– Доли секунды. Всё произошло слишком быстро. Сначала даже подумал, что это часть выступления.

Его голос не дрожал, не срывался. Ни одного лишнего слова, ни одного сбившегося дыхания. Всё было идеально. Так ведут себя люди, привыкшие к подиумам, интервью и научным советам.

Анненков слушал не только ушами. Он чувствовал пальцами, глазами, кожей. Вениамин был слишком точен. Такая безупречность в подобных ситуациях тревожнее любого сбоя.

– Вы сразу подошли?

– Нет, сначала я замер. Думаю, как и все. Потом уже подошёл. Не один, конечно – многие бросились. Но она уже лежала.

– Вы не касались её?

– Нет. Когда я оказался рядом, её уже осматривал врач. Я просто стоял рядом. Не помню, говорил ли что—то. Всё было… слишком быстро.

Анненков кивнул. Всё правильно. Логично. Стерильно.

– Вы знали о её проблемах со здоровьем?

– Нет. Она никогда не жаловалась.

Он слегка подался вперёд, подчёркивая значимость следующего вопроса:

– Она сказала: «Это он сделал». Вы слышали это?

Профессор медленно выдохнул. Эта пауза впервые не выглядела продуманной заранее; в ней скользнуло нечто личное.

– Да, я услышал. Но не знаю, что именно она имела в виду. Эти слова могли относиться к кому угодно. Может, она вообще никого конкретно не имела в виду. Я не увидел, куда именно был направлен её взгляд.

Анненков слегка склонил голову:

– Вы не почувствовали, что это обращено к вам?

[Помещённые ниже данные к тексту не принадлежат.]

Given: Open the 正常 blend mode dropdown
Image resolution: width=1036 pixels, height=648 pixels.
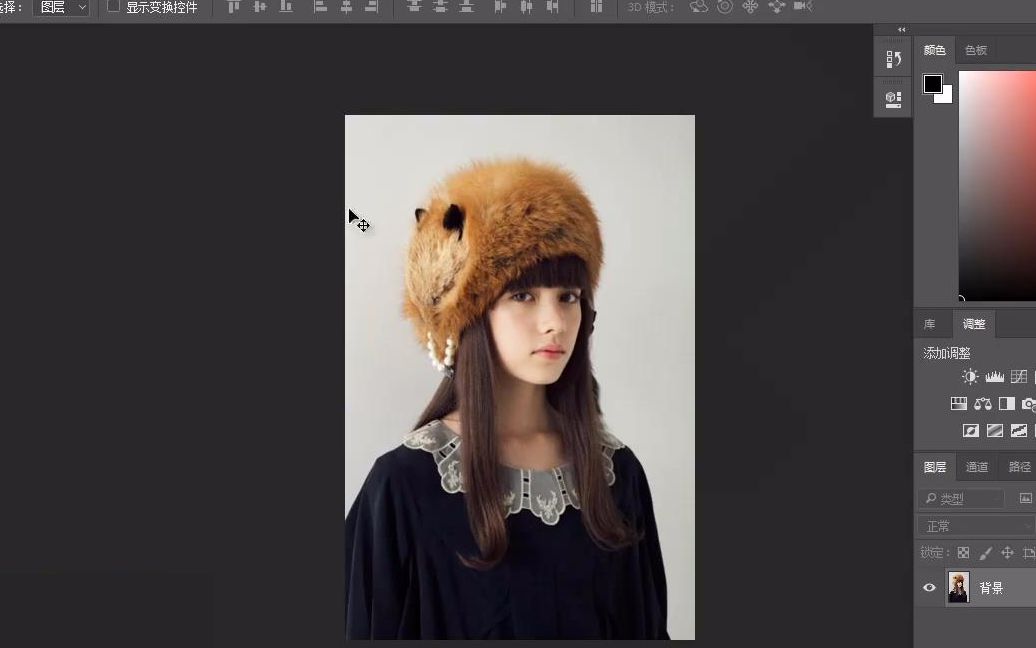Looking at the screenshot, I should click(x=975, y=524).
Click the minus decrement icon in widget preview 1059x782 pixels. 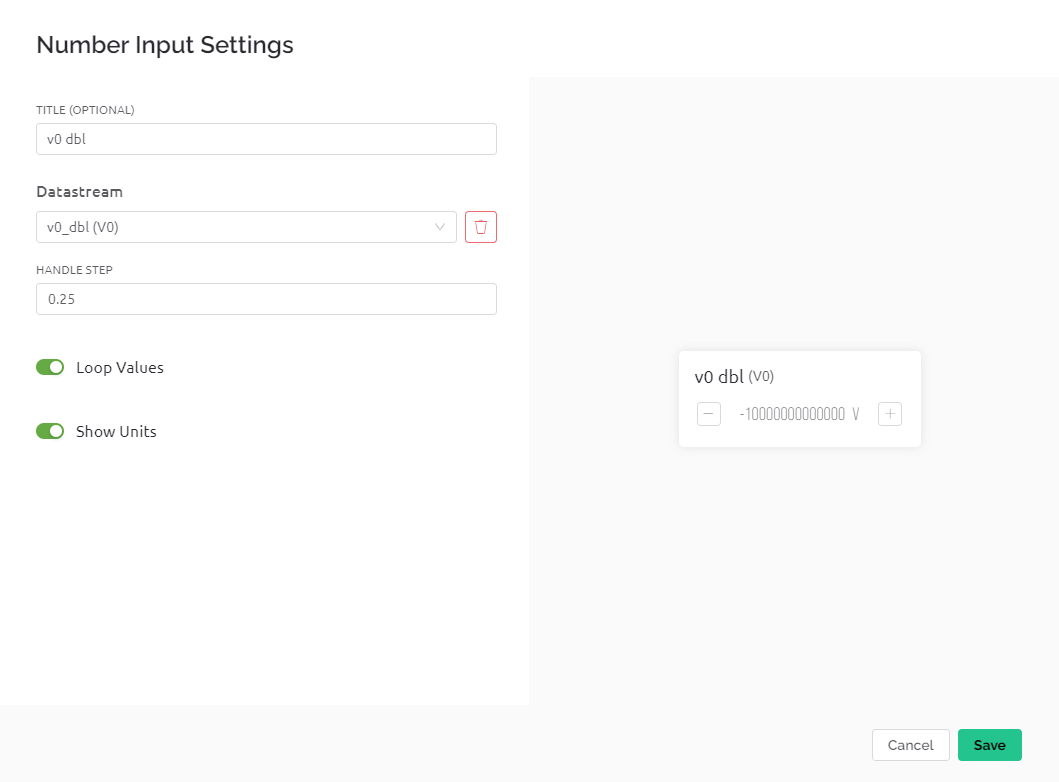[709, 414]
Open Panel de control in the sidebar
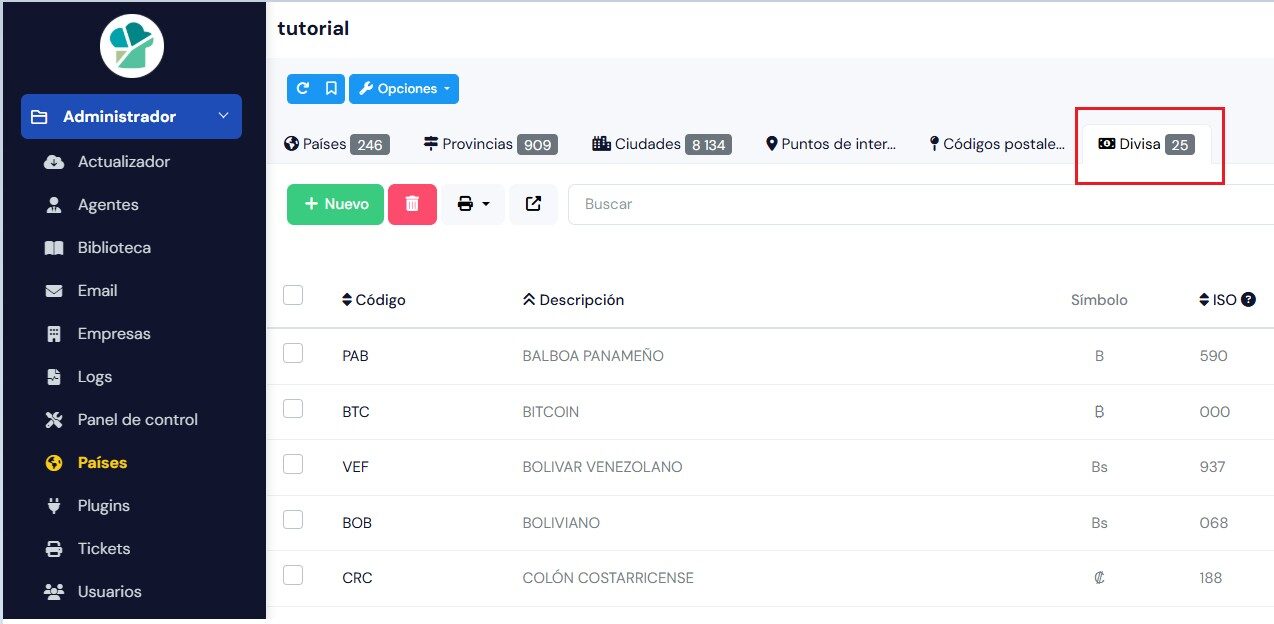The image size is (1274, 624). click(x=137, y=420)
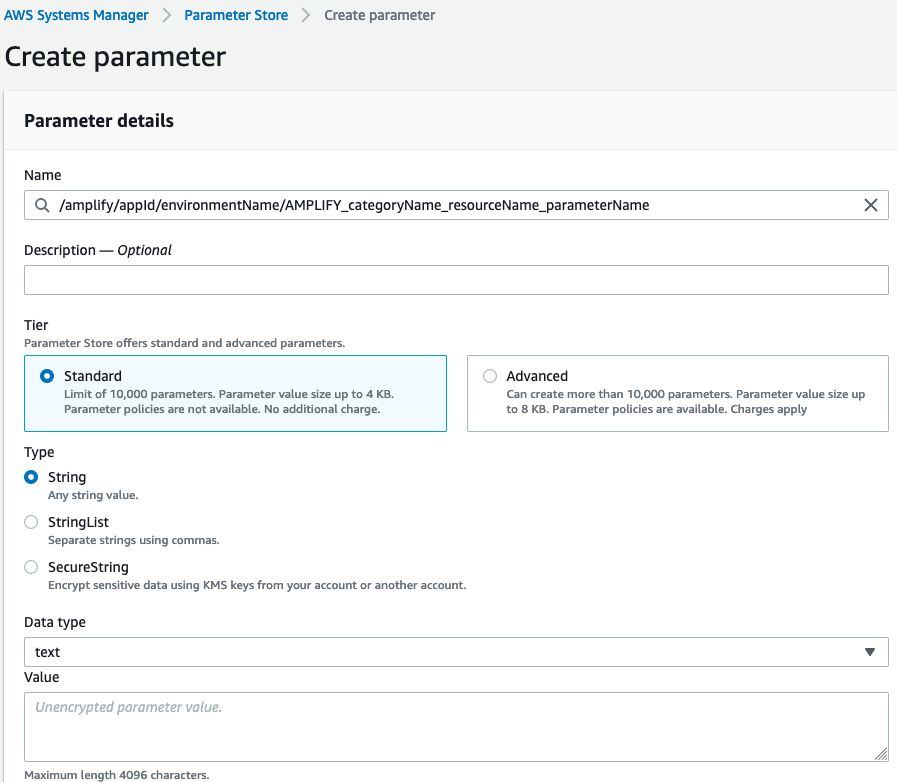Clear the Name field with the X icon
This screenshot has height=782, width=897.
click(x=870, y=205)
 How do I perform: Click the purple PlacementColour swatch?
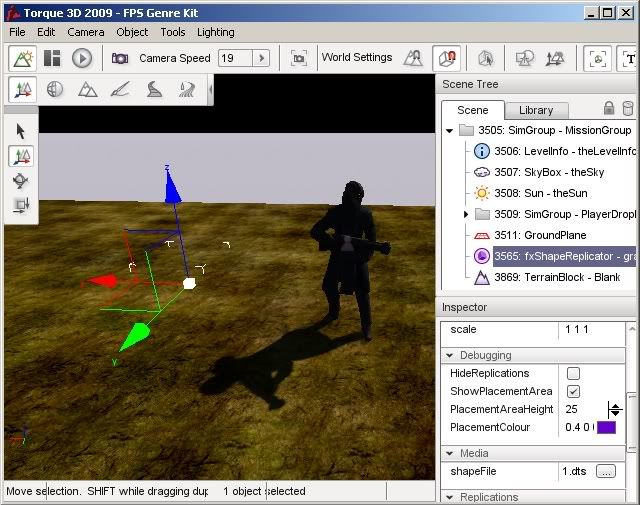click(x=605, y=427)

– Честно говоря, – ответил Вениамин, – не знаю. Всё произошло слишком быстро. Возможно, вы бы услышали в этом больше, чем я. А возможно, это просто совпадение.

Голос профессора оставался ровным, но взгляд на мгновение померк. Анненков зафиксировал этот едва заметный сбой, как след на влажном стекле. Он не стал давить, ощущая, что за гладкой поверхностью фраз скрыта глубина, которая пока не готова проявиться. Но когда проявится, второго шанса задать вопрос уже не будет.

– Всё, что вы скажете, может быть важно. Даже то, что кажется случайным, – произнёс он мягко, доверительно.

– Я понимаю, – кивнул профессор. – Если вспомню что—то важное – обязательно скажу.

Следователь смотрел на него ещё несколько секунд, изучая, как соперника в игре. Затем едва заметно кивнул – не из вежливости, а словно подводя внутренний итог, холодно и точно ставя точку в личном расчёте:

– Хорошо. Спасибо. Пока достаточно.

Профессор поднялся со стула плавно и размеренно, как он обычно завершал лекцию в идеально рассчитанный момент. В дверях он слегка замедлил шаг – единственный жест, выдавший в нём нечто большее.

Анненков мысленно зафиксировал это и сделал пометку: «Ровен. Чрезмерно. Проверить слова – Анисимов».

Павла подвели к столу без принуждения, однако каждый его шаг казался напряжённым, будто тело двигалось не по воле, а по инерции. Он сел, опустив плечи чуть ниже, чем положено для уверенности, но выше, чем у человека, готового сломаться. Как будто сам не мог решить, кем должен быть сейчас – свидетелем, сыном или кем—то совсем другим.

Анненков не торопился начинать разговор. Он умел ждать, особенно таких, как Павел. Те, кто приходят с уже выстроенной внутренней версией событий, часто рушатся сами от напряжения – без внешнего давления. Надо было лишь позволить ему созреть.

Молодой человек сидел неловко, с чуть выгнутой спиной, не зная, куда деть руки. Он то сжимал пальцы в кулаки, то распрямлял их и снова сцеплял, словно в них всё ещё жила команда к действию, отменить которую разум забыл. Лицо бледное, с острыми тенями под глазами. Такие лица всегда выглядят незавершёнными, будто портрет, написанный за один вечер.